Но прежде чем рассказывать эту историю, надо бы представить её главного героя. Это Бим. Белый пушистый пёс: хвост колечком, уши торчком, морда валенком. Когда он только появился у нас, друзья и знакомые, как водится, стали интересоваться, какой он породы. Муж всем охотно отвечал:

– О! Это О-ОЧЕНЬ породистый пес!

– Вот как? – удивлялись знакомые и начинали внимательнее присматриваться к маленькому представителю какой-то неизвестной и, видимо, редкой породы.

– Да! – не сбиваясь с серьёзного тона, продолжал муж. – У него в роду было очень много разных пород.

Реакция всегда была одной и той же: сначала пауза, потом дружный смех.

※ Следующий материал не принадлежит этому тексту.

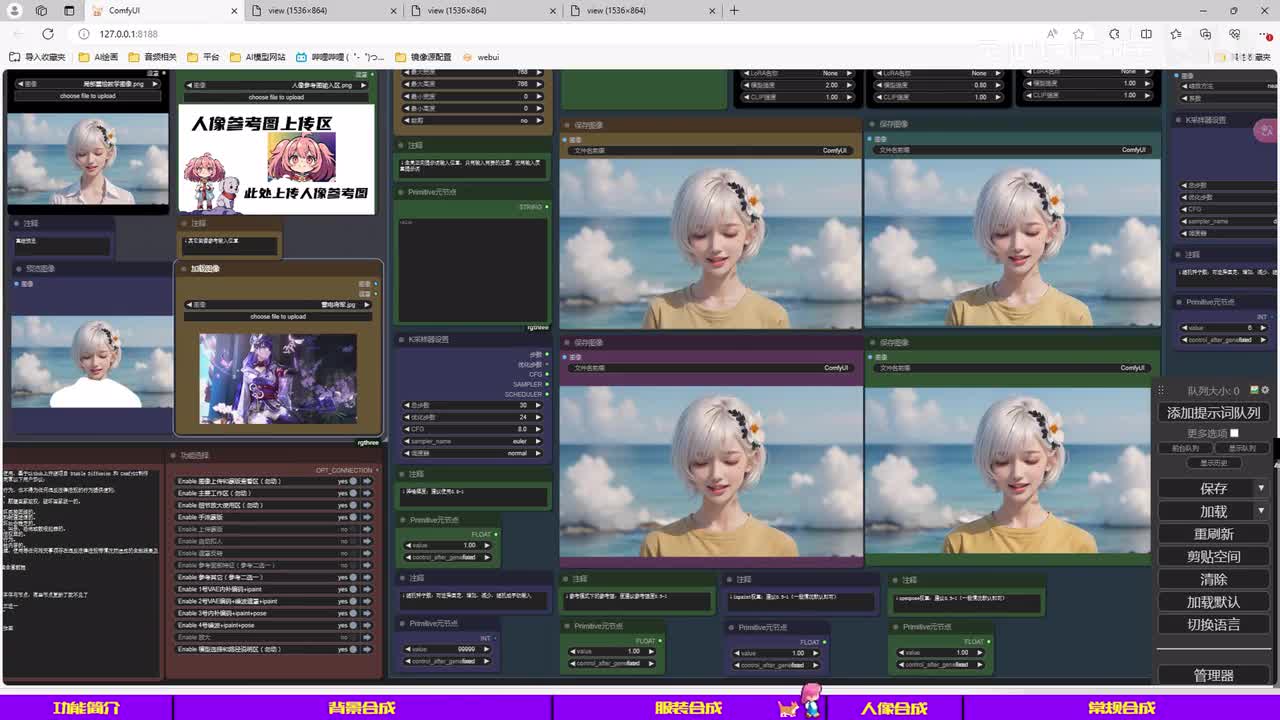
Task: Check the 更多选项 checkbox
Action: pyautogui.click(x=1234, y=433)

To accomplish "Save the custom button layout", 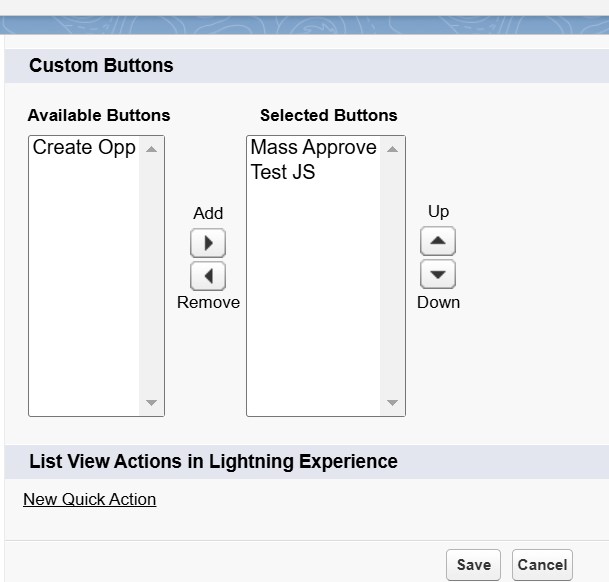I will (x=473, y=565).
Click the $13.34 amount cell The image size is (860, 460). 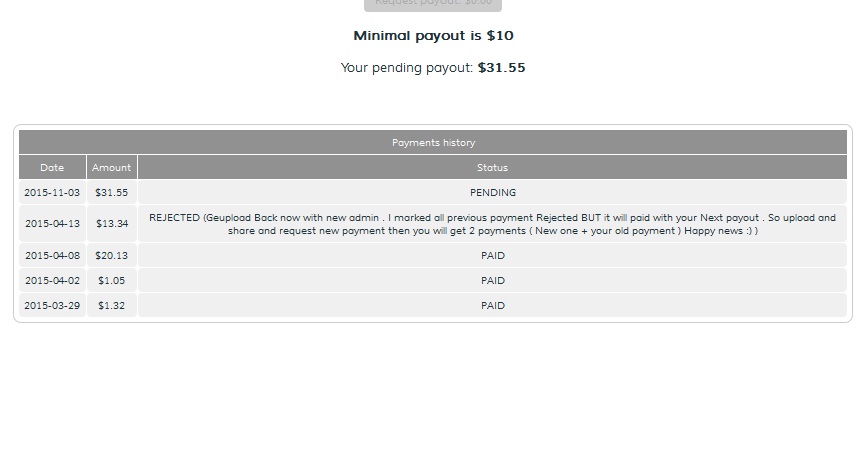(111, 224)
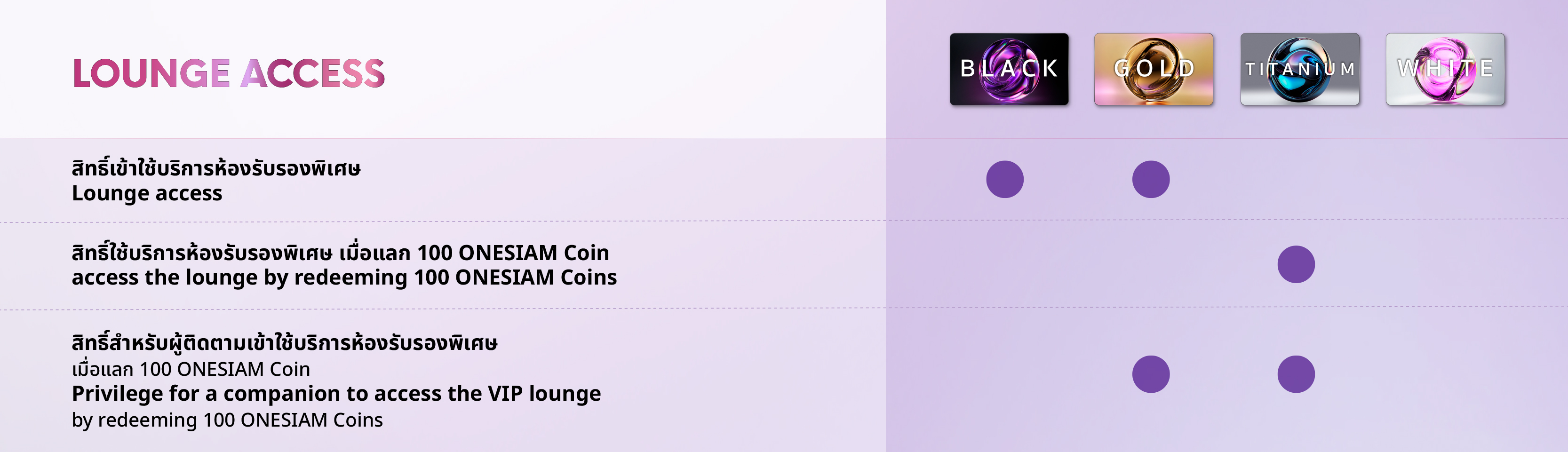
Task: Click the subtext "by redeeming 100 ONESIAM Coins"
Action: pos(227,420)
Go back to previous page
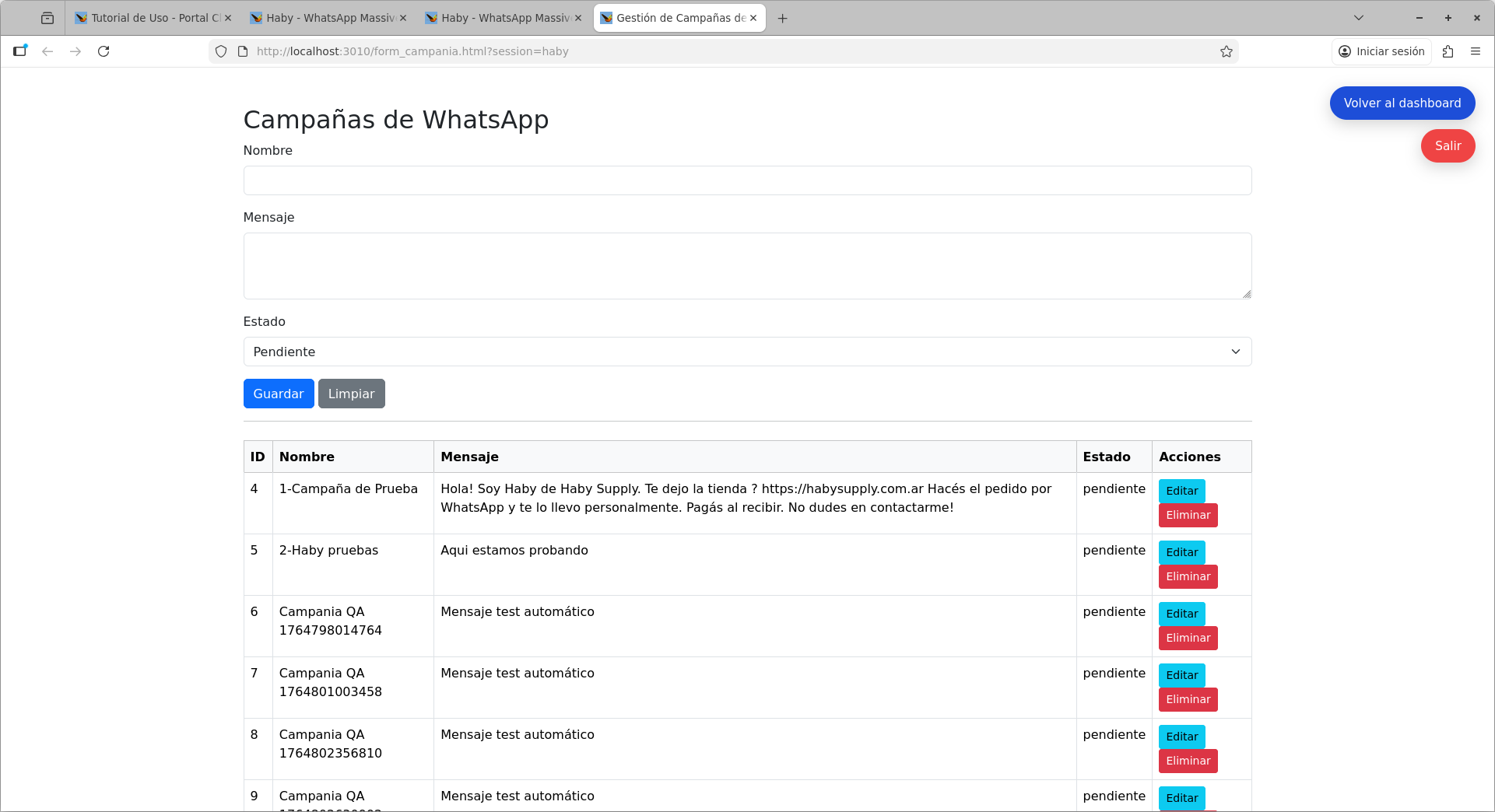1495x812 pixels. pos(47,51)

Конечно, я понимаю, как красиво прозвучало бы какое-нибудь престижное имя – овчарка, терьер, сеттер… но истина дороже. Бим – просто дворняжка. Да ведь история эта не о достоинствах той или иной породы. Она совсем, совсем о другом.



Взяли мы его месячным щенком. Он был маленький и слабенький, ходил ещё неуверенно и, когда уставал, начинал волочить задние лапки. В первую ночь на новом месте он дрожал и скулил. Один, без мамы, среди новых людей, в темноте… Конечно, ему было не по себе. Жалея его, но помня о том, что собак ни в коем случае нельзя брать к себе в постель (это мы вычитали в одной умной книге), я, ничтоже сумняшеся, легла рядом с ним на коврик. Щенок пригрелся, успокоился и уснул. Обрадованная тем, что всё так быстро и хорошо закончилось, я перебралась в кровать, но… Через две минуты Бимка опять заскулил. Какое-то время я выжидала: думала, затихнет. Но не тут-то было. Пёсик звал маму, и звал так робко и так жалобно, что сердце моё не выдержало, и я опять устроилась на полу возле него. И не в последний раз. Наконец, когда проснулся муж, а моё терпение истощилось, я, махнув рукой на правила собачьего воспитания, взяла бедного страдальца к себе.

Наверное, после этой ночи, а может, и по каким-то другим соображениям, Бим полюбил меня. Плакал, когда я уходила, не ел, а один раз, когда меня долго не было, даже заболел от огорчения. Вот такая вот собачья любовь.

Рос он весёлым, шустрым и на редкость голосистым пёсиком. Лаял отрывисто и громко, когда радовался, лаял, когда сердился, – и тоже громко и долго. К своим обязанностям, которые он сам на себя возложил, относился очень ответственно. На прогулке не столько бегал и играл, сколько следил за прохожими. Он установил для них правило, только они не знали об этом и постоянно нарушали его. А правило было простое: не подходить ко мне ближе, чем на три метра. Почему-то именно это расстояние он считал безопасным для меня. Когда же какой-нибудь невежда переходил границы дозволенного, пёс бросался вперед и лаял грозно, пока нарушитель не удалялся.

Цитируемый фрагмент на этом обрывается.